China mulls tougher tobacco controls
The draft, published on the legislative affairs office of the State Council website, pending public consultation, also includes plans to ban certain smoking scenes in films and TV shows.
The draft bans smoking in all kinds of indoor public places and outdoor space in kindergartens, schools, colleges, women and children’s hospitals as well as in fitness venues. Smoking in outdoor space is only allowed in designated smoking areas.
The draft also prohibits selling cigarettes to minors through vending machines.
Civil servants, teachers and medical staff should take the lead in tobacco control, it said, adding teachers and medical workers are not allowed to smoke in front of students or patients.

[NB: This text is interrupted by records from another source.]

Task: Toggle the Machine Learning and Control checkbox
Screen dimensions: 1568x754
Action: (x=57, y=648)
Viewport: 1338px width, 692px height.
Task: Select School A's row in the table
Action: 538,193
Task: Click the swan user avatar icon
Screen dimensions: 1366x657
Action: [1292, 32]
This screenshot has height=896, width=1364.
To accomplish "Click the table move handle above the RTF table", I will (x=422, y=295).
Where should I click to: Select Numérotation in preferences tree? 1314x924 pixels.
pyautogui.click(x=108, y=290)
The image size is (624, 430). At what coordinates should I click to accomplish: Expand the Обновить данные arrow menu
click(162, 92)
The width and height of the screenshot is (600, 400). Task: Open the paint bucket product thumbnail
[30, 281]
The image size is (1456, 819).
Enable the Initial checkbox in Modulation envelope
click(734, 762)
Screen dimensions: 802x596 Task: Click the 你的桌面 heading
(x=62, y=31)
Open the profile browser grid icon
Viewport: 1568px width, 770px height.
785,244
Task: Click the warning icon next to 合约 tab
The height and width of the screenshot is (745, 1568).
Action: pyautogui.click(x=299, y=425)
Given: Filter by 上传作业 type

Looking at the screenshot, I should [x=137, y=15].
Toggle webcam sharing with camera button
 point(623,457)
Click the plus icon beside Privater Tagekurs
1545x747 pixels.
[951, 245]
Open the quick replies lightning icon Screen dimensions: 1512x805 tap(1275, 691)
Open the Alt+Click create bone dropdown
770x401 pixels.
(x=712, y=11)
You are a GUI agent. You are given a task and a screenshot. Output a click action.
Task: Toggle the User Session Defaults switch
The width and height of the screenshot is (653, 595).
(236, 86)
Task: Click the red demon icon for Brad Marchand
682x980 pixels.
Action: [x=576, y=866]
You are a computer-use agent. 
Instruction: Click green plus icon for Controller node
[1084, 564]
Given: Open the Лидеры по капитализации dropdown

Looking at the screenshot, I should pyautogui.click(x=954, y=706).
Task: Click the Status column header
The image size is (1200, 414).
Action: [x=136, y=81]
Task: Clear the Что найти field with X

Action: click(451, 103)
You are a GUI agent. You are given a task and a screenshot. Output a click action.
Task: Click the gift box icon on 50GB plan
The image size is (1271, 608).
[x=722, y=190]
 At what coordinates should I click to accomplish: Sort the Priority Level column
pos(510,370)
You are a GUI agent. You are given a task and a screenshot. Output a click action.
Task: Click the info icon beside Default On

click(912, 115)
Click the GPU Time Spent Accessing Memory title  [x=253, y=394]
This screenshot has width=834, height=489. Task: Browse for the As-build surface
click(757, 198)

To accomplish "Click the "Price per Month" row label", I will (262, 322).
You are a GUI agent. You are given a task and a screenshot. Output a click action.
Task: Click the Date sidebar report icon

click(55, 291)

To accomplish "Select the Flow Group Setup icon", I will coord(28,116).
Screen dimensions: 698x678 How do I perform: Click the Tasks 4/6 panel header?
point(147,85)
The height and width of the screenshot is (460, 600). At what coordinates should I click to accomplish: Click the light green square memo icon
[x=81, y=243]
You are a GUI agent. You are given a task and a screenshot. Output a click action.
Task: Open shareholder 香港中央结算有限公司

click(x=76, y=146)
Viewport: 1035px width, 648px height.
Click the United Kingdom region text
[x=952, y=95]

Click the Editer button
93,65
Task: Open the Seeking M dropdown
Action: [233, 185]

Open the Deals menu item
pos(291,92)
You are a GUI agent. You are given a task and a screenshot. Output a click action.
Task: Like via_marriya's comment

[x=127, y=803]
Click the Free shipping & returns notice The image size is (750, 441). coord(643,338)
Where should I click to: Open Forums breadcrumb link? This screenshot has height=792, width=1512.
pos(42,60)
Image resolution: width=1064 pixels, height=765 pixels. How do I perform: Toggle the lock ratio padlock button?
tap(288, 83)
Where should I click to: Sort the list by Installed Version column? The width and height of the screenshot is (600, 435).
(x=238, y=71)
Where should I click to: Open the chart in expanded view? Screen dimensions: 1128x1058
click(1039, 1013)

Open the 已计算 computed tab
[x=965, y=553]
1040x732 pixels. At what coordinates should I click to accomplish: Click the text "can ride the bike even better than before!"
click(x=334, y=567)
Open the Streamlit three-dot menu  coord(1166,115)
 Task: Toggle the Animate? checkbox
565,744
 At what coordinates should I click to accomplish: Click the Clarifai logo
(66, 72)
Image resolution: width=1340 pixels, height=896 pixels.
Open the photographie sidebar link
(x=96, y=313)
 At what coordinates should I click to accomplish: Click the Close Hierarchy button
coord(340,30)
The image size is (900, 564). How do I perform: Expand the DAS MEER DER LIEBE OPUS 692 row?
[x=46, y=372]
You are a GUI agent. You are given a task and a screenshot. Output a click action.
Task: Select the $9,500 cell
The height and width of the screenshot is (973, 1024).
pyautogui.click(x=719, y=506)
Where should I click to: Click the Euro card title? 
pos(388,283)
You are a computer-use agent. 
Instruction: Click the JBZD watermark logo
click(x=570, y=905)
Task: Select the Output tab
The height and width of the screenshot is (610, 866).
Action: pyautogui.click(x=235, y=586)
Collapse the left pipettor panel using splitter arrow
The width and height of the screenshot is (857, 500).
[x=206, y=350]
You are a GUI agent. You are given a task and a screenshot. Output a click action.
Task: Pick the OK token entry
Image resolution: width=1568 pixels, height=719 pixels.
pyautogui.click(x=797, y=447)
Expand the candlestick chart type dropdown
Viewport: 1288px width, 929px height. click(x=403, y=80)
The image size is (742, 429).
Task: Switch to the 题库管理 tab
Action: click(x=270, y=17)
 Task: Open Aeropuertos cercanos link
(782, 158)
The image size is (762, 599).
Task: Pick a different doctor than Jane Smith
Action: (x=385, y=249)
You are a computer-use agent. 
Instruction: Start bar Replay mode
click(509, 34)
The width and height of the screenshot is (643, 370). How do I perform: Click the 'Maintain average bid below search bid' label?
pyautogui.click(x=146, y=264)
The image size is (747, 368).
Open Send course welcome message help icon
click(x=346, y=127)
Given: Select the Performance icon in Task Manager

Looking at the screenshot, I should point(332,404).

As the world’s largest tobacco maker and consumer, China has more than 300 million smokers and another 740 million people exposed to second-hand smoke each year.
In 2003, China signed the WHO Framework Convention on Tobacco Control. It requires signatories to “comprehensively ban all tobacco advertising, promotion and sponsorship”, but still does not have a specific law regulating smoking in public places.
While the consumption of high-end cigarettes has been largely reduced thanks to China’s anti-corruption drive, the mid-to low-end market has managed to attract even more consumers.
Most people in China don’t take it seriously when there are people smoking in public places. Bernhard Schwartlander, WHO’s representative in China, wrote in an online article that smoking in enclosed public spaces is openly tolerated in hotels, restaurants and offices across Beijing, though the city has a smoke-free rule for public places.
Experts have long attributed the worsening situation to the lack of national legislation and local governments’ heavy reliance on tobacco taxes.
Xu Guihua of the Chinese Association on Tobacco Control, said the rules were long overdue but it is still very important that restaurant owners and hotel managers to have a sense of “tobacco control” and dissuade smokers when they see them.
“After all, law enforcement teams can not cover all public places,” said Xu.